* _WORK REQUEST_
In the data below, find the line that contains "Find Your (685, 557)" and the line that contains "engagement session (63, 1283)". Copy both, plus every line between them, exactly.

******************************

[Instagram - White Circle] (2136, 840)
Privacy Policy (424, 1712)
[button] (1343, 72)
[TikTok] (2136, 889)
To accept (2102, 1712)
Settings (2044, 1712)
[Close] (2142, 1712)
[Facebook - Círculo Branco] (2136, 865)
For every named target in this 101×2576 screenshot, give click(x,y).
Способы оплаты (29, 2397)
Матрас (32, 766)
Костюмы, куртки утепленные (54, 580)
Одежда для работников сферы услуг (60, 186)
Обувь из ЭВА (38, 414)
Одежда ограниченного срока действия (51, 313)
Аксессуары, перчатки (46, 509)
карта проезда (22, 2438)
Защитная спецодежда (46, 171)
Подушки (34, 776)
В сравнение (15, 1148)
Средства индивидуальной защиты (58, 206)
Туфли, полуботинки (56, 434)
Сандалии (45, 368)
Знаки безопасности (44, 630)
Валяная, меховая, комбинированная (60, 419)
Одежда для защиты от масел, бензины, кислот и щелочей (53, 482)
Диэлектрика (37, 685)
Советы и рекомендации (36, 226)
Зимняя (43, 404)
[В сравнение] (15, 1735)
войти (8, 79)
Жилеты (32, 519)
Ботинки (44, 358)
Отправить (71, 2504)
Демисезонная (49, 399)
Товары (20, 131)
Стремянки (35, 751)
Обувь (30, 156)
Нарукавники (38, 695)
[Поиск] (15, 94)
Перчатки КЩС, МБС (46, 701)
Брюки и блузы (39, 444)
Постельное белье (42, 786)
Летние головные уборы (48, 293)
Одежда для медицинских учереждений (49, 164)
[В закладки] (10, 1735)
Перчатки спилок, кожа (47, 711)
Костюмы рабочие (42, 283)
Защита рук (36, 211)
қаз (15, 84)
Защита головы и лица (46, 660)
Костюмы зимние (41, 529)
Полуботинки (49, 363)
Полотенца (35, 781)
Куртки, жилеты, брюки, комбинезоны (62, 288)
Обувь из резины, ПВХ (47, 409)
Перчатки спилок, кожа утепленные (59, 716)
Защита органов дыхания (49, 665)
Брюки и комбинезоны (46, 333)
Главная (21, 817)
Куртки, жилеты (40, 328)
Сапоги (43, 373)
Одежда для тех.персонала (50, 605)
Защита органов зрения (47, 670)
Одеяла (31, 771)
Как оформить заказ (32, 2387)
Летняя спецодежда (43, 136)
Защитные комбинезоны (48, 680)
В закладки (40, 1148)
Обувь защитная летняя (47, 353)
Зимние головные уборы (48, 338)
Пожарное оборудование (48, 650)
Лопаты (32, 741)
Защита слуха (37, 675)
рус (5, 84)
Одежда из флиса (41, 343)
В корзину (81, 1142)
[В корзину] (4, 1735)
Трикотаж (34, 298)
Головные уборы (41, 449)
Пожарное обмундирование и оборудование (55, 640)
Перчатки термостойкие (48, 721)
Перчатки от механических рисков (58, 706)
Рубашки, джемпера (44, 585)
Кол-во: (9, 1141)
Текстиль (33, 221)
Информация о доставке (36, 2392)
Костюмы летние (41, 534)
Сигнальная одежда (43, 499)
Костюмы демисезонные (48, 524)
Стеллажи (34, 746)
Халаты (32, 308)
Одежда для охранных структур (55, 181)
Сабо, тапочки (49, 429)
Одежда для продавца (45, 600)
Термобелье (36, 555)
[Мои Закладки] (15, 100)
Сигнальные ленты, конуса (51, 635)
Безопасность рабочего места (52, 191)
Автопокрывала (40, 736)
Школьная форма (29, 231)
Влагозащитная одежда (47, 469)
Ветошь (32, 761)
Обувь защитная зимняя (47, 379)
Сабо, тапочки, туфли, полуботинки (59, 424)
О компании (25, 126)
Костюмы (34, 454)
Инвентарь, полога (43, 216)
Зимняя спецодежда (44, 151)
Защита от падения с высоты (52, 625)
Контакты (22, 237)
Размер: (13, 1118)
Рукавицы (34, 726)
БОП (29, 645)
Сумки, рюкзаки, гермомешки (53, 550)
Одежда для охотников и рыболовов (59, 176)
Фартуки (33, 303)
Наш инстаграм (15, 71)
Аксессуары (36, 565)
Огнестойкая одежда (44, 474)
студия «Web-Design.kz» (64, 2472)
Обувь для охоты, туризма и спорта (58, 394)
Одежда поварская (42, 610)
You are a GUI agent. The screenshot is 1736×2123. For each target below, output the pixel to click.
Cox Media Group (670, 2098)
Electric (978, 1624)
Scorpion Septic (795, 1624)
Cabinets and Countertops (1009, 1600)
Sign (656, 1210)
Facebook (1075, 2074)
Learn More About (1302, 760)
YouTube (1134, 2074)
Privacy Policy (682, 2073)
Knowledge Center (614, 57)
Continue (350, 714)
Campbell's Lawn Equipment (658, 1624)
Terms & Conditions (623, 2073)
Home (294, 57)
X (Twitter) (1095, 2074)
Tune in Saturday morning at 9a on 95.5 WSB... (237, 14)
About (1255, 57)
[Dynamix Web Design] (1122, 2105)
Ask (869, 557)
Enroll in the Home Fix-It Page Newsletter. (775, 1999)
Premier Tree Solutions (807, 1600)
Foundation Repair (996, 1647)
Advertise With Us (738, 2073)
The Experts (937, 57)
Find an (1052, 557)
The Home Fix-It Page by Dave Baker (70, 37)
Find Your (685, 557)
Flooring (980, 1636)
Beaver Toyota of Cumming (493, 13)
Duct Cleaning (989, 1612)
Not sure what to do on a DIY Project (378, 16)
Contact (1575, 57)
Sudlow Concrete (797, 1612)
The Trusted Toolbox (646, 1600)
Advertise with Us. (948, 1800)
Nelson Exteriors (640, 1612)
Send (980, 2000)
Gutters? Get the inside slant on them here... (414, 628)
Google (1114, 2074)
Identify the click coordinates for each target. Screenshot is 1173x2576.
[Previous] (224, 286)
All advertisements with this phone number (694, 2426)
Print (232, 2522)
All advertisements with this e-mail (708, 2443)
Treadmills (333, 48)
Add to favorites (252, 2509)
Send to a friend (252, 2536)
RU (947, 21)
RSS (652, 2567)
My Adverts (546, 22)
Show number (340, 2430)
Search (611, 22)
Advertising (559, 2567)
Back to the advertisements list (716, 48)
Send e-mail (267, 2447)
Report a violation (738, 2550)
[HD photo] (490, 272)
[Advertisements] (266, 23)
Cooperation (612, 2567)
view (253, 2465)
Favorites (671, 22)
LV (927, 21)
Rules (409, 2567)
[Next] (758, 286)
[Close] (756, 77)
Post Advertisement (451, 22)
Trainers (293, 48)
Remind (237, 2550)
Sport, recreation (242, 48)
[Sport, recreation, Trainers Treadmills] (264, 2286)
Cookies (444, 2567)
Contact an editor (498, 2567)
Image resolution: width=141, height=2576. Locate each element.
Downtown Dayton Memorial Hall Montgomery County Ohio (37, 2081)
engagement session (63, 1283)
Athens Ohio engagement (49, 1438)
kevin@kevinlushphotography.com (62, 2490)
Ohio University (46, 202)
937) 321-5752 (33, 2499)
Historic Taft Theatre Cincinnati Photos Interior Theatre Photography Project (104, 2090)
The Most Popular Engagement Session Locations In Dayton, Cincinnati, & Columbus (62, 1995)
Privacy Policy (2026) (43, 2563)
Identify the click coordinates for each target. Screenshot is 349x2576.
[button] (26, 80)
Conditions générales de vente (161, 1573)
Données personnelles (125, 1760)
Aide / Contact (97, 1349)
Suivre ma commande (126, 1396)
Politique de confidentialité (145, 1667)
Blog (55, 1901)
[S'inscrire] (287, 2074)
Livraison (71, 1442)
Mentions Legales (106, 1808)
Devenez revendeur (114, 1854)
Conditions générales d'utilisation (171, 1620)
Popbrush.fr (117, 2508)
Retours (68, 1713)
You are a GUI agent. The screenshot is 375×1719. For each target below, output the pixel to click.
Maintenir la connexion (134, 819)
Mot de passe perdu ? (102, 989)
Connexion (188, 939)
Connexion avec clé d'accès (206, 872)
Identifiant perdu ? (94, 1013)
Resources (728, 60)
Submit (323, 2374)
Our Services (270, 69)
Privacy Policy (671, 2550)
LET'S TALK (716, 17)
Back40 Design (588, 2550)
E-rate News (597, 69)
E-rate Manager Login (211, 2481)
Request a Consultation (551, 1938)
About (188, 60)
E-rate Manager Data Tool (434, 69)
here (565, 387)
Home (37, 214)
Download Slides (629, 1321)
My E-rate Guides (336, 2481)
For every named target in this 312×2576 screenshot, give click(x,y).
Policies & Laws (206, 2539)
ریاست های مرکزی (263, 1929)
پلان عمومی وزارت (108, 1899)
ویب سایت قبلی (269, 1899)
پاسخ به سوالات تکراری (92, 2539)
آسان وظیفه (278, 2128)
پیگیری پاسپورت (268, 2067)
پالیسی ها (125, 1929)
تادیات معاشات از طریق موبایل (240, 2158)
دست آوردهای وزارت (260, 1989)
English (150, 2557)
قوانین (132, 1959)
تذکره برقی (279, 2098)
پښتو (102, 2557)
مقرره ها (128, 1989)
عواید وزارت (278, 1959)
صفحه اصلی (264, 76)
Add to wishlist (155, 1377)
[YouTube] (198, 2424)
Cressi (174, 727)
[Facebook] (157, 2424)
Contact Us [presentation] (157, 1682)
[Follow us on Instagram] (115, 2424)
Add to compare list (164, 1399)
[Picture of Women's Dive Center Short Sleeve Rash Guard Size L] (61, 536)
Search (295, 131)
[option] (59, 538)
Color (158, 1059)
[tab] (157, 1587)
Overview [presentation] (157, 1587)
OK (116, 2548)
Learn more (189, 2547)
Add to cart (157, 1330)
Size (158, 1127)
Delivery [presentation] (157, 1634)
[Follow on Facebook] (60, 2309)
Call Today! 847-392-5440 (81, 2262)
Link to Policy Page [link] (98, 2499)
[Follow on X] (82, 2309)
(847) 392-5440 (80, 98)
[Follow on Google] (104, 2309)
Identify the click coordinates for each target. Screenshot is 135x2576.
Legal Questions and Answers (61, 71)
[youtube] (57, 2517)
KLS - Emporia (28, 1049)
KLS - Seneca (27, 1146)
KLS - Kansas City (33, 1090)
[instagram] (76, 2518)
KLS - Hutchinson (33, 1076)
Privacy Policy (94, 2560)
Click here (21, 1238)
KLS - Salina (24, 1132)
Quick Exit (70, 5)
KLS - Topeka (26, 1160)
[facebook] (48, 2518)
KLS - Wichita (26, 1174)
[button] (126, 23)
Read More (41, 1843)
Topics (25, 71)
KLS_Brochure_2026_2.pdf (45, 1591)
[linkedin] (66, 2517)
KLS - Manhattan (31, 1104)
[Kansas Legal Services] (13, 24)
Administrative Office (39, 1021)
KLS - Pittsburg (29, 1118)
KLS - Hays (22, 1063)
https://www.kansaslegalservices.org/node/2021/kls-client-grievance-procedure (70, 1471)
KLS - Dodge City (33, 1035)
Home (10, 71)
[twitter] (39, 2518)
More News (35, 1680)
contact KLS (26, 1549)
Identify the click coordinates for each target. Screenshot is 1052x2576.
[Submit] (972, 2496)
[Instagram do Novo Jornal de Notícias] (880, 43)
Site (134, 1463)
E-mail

******************************

* _SOLUTION FOR THIS TASK_
Find Your (685, 557)
Flooring (980, 1636)
Beaver Toyota of Cumming (493, 13)
Duct Cleaning (989, 1612)
Not sure what to do on a DIY Project (378, 16)
Contact (1575, 57)
Sudlow Concrete (797, 1612)
The Trusted Toolbox (646, 1600)
Advertise with Us. (948, 1800)
Nelson Exteriors (640, 1612)
Send (980, 2000)
Gutters? Get the inside slant on them here... (414, 628)
Google (1114, 2074)
Identify the click coordinates for each target. Screenshot is 1173x2576.
[Previous] (224, 286)
All advertisements with this phone number (694, 2426)
Print (232, 2522)
All advertisements with this e-mail (708, 2443)
Treadmills (333, 48)
Add to favorites (252, 2509)
Send to a friend (252, 2536)
RU (947, 21)
RSS (652, 2567)
My Adverts (546, 22)
Show number (340, 2430)
Search (611, 22)
Advertising (559, 2567)
Back to the advertisements list (716, 48)
Send e-mail (267, 2447)
Report a violation (738, 2550)
[HD photo] (490, 272)
[Advertisements] (266, 23)
Cooperation (612, 2567)
view (253, 2465)
Favorites (671, 22)
LV (927, 21)
Rules (409, 2567)
[Next] (758, 286)
[Close] (756, 77)
Post Advertisement (451, 22)
Trainers (293, 48)
Remind (237, 2550)
Sport, recreation (242, 48)
[Sport, recreation, Trainers Treadmills] (264, 2286)
Cookies (444, 2567)
Contact an editor (498, 2567)
Image resolution: width=141, height=2576. Locate each element.
Downtown Dayton Memorial Hall Montgomery County Ohio (37, 2081)
engagement session (63, 1283)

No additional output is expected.